= How the Irish Became White =

Non fiction book by Noel Ignatiev

How the Irish Became White is a nonfiction book by Noel Ignatiev, first published by Routledge in 1995. The book is based on Ignatiev's PhD thesis at Harvard University.

Considered a cultural-studies classic by many historians of racial and ethnic history, How the Irish Became White traces the Irish immigrant experience in the United States: starting as outcasts from the white Protestant majority in the 19th century only to become enthusiastic proponents of America's racist society.

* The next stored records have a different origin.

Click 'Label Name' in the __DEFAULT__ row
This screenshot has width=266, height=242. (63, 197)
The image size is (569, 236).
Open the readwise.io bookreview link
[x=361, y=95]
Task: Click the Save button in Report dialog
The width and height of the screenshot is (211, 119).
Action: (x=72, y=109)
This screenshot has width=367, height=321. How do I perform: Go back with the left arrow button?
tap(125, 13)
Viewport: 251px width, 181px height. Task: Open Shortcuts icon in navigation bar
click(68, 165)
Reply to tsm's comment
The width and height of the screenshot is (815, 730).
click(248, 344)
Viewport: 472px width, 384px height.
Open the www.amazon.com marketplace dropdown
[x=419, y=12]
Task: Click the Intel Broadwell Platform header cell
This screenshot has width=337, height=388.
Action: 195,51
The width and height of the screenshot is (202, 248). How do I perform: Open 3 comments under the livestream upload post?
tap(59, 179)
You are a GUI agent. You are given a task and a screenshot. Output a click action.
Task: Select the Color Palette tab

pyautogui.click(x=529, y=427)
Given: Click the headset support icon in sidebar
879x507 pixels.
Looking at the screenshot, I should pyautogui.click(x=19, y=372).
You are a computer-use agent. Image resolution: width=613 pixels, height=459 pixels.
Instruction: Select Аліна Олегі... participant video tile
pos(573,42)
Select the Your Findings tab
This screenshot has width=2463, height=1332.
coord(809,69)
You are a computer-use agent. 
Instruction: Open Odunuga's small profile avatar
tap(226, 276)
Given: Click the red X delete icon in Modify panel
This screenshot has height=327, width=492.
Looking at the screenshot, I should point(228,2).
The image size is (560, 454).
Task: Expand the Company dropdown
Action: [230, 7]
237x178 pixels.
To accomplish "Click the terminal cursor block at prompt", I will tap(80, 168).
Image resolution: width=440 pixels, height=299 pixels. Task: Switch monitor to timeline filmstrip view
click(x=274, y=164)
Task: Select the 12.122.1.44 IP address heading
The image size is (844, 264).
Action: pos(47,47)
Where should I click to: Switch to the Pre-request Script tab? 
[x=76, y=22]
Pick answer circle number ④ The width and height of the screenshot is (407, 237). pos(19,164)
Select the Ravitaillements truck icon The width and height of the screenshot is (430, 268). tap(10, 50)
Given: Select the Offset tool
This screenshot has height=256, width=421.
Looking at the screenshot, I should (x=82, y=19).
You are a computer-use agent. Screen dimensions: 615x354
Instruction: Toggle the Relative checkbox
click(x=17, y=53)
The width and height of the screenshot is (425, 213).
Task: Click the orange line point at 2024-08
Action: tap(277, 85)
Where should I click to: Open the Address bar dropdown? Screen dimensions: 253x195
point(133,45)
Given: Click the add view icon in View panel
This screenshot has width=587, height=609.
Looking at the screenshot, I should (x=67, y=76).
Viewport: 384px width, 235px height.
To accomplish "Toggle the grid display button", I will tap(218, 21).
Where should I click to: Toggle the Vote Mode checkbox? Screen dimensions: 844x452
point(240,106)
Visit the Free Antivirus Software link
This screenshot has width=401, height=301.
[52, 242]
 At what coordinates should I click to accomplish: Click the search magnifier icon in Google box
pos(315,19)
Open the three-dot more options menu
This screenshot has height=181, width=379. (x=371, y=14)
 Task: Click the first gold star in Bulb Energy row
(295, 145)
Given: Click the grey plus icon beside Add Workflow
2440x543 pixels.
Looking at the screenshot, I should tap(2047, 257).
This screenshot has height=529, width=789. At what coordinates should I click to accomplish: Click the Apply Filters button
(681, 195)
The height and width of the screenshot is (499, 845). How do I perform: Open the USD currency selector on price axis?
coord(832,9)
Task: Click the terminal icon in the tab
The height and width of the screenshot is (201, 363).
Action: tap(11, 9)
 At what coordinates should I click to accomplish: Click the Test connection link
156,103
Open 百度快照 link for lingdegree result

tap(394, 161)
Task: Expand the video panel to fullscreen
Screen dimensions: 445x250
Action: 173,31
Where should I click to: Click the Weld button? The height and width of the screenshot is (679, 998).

When asked why he wrote the book, he explained: The country is divided into masters and slaves. A big political problem is that many of the slaves think they are masters, or at least side with the masters at crucial moments—because they think they are white. I wanted to understand why the Irish, coming from conditions about as bad as could be imagined and thrown into low positions when they arrived, came to side with the oppressor rather than with the oppressed. Imagine how history might have been different had the Irish, the unskilled labor force of the north, and the slaves, the unskilled labor force of the South, been unified. I hoped that understanding why that didn’t happen in the past might open up new possibilities next time.How the Irish Became White found an immediate audience. Mumia Abu-Jamal, the radio personality serving a life sentence in the murder of Daniel Faulkner, an Irish-American Philadelphia police officer, wrote a blurb for the book: "I learned a great deal about Philadelphia history--re: Irish anti-black history. It has its resonance in police-black relations; and one can see May 13th an historical echo of the torching of abolition and Black Masonic buildings a century before and its subsequent (instant and historic) whitewash. ... It provides a powerful historical perspective from which to view the City of Brotherly Love."

In 2020, Columbia University held a panel discussion on the book, which included the scholars Ira Katznelson, Rebecca A. Kobrin, and Timothy Patrick McCarthy, hosted by the documentarian June Cross.